PGNPFATPLEILPEWYLYPVFQILRVLPNKLLGIACQGAIPLGLMMVPFIE PANPFATPLEILPEWYFYPVFQILRTVPNKLLGVLAMAAVPVGLLTVPFIE PANPMSTPAHIVPEWYFLPVYAILRSIPNKLGGVAAIGLVFVSLLALPFIN PANPLVTPPHIKPEWYFLFAYAILRSIPNKLGGVLALLFSILMLLLVPFLH PANPLSTPAHIKPEWYFLFAYAILRSIPNKLGGVLALLLSILVLIFIPMLQ PANPLSTPPHIKPEWYFLFAYAILRSIPNKLGGVLALLLSILILIFIPMLQ IANPMNTPTHIKPEWYFLFAYSILRAIPNKLGGVIGLVMSILIL..YIMIF ESDPMMSPVHIVPEWYFLFAYAILRAIPNKVLGVVSLFASILVL..VVFVL IVDTLKTSDKILPEWFFLYLFGFLKAIPDKFMGLFLMVILLFSL..FLFIL
Dayhoff represented the similarity between amino acids as a log2 odds ratio, also known as a lod score. To derive the lod score of an amino acid, take the log2 of the ratio of a pairing's observed frequency divided by the pairing's random expected frequency. If the observed and expected frequencies are equal, the lod score is zero. A positive score indicates that a pair of letters is common, while a negative score indicates an unlikely pairing. The general formula for any pair of amino acids is shown in Figure 4-4.
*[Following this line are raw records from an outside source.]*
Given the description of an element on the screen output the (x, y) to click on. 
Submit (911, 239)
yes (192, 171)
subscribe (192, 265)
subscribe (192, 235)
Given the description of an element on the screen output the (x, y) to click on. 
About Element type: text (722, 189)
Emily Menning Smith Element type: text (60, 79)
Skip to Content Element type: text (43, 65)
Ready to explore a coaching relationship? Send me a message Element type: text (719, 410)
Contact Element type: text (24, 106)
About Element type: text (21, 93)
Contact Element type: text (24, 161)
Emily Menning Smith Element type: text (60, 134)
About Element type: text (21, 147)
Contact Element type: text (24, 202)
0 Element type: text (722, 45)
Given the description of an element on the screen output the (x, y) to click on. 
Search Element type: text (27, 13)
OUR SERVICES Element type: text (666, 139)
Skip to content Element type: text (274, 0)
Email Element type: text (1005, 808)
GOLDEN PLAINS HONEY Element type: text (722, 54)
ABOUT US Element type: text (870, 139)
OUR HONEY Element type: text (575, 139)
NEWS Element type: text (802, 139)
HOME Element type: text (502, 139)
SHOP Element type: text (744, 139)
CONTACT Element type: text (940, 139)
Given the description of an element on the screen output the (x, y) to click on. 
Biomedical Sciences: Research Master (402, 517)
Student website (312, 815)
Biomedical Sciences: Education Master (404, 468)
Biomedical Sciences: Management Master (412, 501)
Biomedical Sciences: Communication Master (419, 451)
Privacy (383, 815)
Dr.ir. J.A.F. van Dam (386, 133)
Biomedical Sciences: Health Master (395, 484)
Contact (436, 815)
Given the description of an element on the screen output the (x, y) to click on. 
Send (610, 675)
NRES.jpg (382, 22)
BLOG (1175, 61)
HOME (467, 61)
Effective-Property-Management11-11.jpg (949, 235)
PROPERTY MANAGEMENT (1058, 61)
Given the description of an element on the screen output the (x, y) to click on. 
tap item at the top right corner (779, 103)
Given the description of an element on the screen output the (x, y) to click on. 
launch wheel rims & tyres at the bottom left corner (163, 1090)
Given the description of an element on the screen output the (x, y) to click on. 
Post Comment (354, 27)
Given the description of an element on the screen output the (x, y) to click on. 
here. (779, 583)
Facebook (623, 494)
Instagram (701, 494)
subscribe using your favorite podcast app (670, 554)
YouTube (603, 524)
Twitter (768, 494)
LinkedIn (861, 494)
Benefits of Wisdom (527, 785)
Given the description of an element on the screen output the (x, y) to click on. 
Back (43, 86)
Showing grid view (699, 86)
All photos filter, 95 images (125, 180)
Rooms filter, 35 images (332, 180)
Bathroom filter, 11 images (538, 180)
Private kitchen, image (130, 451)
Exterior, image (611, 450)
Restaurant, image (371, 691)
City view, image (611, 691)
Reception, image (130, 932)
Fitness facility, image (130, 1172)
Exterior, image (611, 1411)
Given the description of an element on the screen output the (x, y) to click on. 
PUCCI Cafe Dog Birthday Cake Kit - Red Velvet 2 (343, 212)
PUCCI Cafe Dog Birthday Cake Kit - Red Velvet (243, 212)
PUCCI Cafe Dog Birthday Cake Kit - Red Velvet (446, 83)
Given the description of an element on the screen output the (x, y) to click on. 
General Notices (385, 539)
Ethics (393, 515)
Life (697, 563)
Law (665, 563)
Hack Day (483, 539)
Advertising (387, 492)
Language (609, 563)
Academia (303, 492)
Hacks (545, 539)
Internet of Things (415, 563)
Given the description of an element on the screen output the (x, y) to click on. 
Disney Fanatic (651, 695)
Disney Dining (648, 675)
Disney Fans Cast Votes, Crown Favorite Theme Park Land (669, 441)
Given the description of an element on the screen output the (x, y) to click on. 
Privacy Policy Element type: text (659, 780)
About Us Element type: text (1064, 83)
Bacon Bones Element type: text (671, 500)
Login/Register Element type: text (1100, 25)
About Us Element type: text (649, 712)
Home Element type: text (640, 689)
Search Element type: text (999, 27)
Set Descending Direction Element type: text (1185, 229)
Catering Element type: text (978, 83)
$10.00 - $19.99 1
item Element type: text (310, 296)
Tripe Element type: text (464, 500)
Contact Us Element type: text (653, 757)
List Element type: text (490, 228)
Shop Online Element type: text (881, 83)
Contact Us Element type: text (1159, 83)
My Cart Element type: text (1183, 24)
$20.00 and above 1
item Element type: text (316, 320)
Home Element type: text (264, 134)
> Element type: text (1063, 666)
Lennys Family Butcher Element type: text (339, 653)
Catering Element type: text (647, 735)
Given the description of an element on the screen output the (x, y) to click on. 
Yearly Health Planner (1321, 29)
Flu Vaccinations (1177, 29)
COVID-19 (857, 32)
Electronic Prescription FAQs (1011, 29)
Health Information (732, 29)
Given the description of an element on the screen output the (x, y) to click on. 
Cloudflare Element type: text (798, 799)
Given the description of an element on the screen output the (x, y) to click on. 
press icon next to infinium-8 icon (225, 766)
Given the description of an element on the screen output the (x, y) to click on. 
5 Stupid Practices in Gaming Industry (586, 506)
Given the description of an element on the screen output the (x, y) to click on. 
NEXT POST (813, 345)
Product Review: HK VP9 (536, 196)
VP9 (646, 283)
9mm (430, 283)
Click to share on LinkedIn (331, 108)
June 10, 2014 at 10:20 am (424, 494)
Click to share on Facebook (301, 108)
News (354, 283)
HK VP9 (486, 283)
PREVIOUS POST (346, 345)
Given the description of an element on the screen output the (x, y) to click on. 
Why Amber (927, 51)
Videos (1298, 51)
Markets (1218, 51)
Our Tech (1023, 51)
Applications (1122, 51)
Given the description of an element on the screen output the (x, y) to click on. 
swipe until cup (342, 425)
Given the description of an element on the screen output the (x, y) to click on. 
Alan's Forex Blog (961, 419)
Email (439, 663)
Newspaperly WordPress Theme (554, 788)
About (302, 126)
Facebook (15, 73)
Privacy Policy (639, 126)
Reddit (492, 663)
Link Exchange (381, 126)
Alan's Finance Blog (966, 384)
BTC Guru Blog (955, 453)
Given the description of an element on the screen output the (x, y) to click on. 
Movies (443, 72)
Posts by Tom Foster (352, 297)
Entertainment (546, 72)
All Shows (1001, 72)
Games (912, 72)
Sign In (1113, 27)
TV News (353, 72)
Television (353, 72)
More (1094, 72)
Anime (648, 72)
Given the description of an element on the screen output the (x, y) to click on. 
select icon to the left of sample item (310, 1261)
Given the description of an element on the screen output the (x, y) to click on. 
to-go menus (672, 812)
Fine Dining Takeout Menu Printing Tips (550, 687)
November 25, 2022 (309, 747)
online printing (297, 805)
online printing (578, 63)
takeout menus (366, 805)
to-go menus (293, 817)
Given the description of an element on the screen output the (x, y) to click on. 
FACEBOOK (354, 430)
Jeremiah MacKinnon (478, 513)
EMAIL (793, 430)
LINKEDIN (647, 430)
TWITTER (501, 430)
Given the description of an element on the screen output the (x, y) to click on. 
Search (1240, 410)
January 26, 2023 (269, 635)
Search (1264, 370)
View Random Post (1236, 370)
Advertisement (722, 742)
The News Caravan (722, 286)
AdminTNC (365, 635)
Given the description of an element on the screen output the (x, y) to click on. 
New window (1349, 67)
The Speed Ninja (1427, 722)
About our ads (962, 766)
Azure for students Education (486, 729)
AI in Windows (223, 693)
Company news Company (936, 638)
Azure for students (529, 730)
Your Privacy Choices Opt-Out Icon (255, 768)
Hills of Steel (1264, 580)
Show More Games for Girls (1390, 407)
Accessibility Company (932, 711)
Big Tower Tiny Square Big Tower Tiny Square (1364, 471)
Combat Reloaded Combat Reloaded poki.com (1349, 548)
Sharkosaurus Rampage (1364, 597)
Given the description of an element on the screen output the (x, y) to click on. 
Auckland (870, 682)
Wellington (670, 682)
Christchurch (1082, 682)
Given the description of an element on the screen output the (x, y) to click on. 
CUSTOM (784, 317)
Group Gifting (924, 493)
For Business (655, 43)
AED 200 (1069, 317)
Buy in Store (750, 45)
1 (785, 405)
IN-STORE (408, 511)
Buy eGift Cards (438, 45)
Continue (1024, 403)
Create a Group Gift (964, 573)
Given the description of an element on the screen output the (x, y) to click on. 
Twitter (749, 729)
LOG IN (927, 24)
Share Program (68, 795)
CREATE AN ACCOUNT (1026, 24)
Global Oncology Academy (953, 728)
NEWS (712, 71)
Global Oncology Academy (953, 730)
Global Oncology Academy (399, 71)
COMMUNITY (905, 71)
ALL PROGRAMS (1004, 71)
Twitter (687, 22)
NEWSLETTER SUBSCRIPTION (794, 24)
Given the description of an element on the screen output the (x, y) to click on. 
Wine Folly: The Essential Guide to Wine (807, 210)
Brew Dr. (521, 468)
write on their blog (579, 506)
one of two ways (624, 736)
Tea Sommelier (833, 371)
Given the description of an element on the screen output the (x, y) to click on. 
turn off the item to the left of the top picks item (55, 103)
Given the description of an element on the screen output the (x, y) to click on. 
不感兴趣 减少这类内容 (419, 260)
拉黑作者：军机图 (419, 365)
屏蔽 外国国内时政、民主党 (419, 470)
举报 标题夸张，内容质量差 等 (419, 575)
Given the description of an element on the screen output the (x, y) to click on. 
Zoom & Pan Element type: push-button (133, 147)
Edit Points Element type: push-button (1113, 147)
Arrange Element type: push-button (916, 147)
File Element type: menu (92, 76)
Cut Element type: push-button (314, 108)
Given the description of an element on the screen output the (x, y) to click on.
The score of two amino acids i and j, is sij, their individual probabilities are pi and pj, and their frequency of pairing is qij. For example, suppose the frequencies of methionine (M) and leucine (L) in your data set are 0.01 and 0.1, respectively. By random pairing, you expect 1/1000 amino acid pairs to be M-L. If the observed frequency of pairing is 1/500, the odds ratio is 2/1. Converting this to a base 2 logarithm gives a lod score of +1, or 1 bit. Similarly, if the frequency of arginine (R) is 0.1 and its frequency of pairing with L is 1/500, the lod score of an R-L pair is -2.322 bits. In computers, using base e rather than base 2 is more convenient. The values of +1 and -2.322 bits are 0.6931 and -1.609 nats, respectively.
If you know the direction of change from an evolutionary tree, the pair-wise scores can be asymmetric. That is, the score of M-L and L-M may not be equal. For simplicity, the direction of evolution is usually ignored, though, and the scores are symmetrical.